# start of DATA

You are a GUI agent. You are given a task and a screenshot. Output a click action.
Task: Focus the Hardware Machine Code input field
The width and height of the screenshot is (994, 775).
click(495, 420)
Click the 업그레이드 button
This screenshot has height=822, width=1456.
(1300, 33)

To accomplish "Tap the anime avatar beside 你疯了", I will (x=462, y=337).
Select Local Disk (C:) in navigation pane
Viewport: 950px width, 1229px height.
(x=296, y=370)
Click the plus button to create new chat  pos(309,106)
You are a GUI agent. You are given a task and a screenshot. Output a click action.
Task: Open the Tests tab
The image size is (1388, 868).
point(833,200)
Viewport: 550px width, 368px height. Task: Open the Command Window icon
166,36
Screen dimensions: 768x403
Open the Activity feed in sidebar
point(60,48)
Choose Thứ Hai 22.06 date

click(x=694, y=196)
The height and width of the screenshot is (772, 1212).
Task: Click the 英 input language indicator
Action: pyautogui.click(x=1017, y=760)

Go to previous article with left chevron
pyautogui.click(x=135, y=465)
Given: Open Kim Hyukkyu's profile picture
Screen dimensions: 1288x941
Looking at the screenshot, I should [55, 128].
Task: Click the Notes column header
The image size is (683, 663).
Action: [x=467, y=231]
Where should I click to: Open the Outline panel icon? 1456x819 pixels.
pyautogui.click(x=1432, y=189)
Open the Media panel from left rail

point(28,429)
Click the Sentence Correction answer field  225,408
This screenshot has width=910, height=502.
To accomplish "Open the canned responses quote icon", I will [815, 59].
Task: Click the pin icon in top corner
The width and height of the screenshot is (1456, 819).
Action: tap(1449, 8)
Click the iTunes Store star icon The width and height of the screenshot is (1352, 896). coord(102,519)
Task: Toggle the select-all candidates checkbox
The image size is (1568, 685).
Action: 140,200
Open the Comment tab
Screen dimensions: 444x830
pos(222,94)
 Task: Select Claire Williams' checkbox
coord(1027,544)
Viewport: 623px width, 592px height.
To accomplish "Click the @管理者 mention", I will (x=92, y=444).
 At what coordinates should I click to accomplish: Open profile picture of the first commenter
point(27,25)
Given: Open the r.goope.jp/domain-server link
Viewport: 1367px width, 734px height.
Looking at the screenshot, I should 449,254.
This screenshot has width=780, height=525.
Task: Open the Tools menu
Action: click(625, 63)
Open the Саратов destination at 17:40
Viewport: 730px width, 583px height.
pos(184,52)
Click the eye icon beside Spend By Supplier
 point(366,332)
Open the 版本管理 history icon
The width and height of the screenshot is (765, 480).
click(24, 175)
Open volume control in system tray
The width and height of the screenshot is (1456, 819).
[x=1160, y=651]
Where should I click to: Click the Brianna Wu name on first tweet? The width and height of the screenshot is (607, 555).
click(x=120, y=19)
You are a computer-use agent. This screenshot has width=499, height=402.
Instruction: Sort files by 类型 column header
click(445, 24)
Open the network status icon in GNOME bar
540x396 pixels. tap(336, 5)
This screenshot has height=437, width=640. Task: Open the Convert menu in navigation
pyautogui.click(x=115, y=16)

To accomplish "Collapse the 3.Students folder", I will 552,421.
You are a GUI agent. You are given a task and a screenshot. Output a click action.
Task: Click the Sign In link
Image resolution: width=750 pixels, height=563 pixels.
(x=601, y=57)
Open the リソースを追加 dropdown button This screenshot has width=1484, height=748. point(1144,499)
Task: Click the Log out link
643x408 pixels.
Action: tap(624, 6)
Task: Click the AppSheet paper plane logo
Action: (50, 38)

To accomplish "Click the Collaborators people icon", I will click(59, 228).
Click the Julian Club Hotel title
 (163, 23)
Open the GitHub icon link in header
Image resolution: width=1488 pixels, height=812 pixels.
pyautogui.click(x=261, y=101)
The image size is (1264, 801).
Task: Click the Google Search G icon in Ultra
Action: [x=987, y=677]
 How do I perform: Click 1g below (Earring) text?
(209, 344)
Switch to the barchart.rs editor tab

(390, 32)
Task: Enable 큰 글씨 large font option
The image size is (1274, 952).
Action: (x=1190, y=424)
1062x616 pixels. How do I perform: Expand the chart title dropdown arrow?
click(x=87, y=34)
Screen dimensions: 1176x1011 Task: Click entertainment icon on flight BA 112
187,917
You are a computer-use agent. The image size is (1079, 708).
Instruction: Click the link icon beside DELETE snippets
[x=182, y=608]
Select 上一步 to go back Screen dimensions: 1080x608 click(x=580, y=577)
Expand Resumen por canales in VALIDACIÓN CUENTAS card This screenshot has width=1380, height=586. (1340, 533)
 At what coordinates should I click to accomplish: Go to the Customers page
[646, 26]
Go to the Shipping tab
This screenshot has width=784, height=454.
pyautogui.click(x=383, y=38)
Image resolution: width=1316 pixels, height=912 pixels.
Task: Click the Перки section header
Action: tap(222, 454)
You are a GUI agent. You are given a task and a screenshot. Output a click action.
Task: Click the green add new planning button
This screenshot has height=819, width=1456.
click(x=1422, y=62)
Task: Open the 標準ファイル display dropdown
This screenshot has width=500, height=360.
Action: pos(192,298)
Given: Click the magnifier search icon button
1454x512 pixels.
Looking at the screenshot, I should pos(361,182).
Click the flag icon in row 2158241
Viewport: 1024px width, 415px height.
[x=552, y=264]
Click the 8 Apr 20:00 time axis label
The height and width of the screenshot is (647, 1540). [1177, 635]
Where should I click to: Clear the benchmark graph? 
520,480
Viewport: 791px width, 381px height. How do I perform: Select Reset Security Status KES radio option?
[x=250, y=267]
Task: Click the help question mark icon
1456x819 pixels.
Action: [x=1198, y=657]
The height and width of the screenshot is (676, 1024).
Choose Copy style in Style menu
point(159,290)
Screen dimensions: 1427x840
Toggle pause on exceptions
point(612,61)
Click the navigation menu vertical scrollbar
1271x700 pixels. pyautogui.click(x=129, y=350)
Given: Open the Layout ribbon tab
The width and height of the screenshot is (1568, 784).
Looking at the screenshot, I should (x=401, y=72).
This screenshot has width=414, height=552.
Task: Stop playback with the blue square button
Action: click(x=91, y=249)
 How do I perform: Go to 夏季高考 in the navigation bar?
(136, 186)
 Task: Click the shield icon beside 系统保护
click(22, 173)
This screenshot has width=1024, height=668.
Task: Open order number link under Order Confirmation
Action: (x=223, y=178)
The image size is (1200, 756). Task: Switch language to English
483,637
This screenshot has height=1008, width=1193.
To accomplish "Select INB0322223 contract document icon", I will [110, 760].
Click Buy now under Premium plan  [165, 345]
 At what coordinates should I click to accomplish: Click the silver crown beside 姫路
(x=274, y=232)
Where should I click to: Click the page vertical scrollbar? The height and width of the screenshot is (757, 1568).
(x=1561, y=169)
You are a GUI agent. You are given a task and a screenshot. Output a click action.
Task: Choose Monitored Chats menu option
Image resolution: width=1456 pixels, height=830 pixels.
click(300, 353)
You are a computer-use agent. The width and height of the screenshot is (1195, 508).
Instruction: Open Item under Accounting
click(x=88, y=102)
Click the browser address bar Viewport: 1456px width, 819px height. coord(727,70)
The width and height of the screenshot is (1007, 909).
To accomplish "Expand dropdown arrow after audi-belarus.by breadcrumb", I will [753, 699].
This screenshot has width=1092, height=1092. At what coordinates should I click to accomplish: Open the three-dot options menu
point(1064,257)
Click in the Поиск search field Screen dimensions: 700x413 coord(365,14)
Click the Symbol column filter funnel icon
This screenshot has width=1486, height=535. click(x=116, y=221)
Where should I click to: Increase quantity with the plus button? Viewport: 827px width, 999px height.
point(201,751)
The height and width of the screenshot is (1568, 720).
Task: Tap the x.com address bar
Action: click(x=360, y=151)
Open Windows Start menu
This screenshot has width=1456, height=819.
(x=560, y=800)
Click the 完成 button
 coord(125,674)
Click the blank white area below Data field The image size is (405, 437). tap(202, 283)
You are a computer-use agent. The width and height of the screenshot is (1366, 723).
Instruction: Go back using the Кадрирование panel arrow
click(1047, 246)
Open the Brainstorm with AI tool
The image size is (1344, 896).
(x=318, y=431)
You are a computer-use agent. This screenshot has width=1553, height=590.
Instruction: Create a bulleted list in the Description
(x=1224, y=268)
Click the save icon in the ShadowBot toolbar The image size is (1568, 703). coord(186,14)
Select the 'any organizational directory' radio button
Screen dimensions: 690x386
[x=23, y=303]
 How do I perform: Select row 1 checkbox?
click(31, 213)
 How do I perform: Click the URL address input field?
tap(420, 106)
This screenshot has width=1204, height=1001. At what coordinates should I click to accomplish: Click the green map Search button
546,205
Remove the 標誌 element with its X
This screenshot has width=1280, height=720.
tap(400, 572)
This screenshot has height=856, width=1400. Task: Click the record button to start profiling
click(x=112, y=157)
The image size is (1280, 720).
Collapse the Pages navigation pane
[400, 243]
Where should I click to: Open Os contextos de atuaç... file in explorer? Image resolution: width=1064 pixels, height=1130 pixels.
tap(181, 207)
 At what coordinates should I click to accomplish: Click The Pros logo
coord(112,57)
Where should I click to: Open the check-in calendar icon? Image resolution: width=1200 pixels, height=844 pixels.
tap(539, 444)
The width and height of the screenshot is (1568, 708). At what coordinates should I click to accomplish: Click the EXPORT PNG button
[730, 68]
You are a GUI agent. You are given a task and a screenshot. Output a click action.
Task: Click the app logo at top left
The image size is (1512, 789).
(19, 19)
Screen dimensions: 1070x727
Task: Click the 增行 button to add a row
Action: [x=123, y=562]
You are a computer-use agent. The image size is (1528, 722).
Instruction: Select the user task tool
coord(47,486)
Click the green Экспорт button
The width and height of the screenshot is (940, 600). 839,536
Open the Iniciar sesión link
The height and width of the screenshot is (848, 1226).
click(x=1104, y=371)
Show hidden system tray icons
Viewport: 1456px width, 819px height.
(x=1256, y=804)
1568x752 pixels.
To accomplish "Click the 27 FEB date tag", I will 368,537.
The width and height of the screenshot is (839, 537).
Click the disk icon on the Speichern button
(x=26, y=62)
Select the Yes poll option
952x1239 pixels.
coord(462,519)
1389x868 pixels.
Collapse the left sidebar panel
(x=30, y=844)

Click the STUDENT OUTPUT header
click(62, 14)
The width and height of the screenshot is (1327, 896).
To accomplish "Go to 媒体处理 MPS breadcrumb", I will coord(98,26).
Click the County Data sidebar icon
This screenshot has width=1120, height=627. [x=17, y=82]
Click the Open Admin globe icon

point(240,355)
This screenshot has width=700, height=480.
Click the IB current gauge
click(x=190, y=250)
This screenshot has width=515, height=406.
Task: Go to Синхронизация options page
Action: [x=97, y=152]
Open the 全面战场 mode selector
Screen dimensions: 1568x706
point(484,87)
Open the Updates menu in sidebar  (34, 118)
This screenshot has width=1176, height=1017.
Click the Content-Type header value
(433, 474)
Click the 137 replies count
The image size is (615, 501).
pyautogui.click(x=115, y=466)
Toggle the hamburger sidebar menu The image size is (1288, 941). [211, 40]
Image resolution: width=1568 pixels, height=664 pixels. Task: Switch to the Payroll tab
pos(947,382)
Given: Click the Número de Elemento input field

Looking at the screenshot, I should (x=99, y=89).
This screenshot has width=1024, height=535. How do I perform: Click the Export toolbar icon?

# end of DATA

### WRITTEN EXERCISE
Return the rows above exactly as they appear, everything from the line containing "Viewport: 550px width, 368px" down to the line containing "Action: [x=467, y=231]", including both of those lines.

### EXERCISE RESPONSE
Viewport: 550px width, 368px height. Task: Open the Command Window icon
166,36
Screen dimensions: 768x403
Open the Activity feed in sidebar
point(60,48)
Choose Thứ Hai 22.06 date

click(x=694, y=196)
The height and width of the screenshot is (772, 1212).
Task: Click the 英 input language indicator
Action: pyautogui.click(x=1017, y=760)

Go to previous article with left chevron
pyautogui.click(x=135, y=465)
Given: Open Kim Hyukkyu's profile picture
Screen dimensions: 1288x941
Looking at the screenshot, I should [55, 128].
Task: Click the Notes column header
The image size is (683, 663).
Action: [x=467, y=231]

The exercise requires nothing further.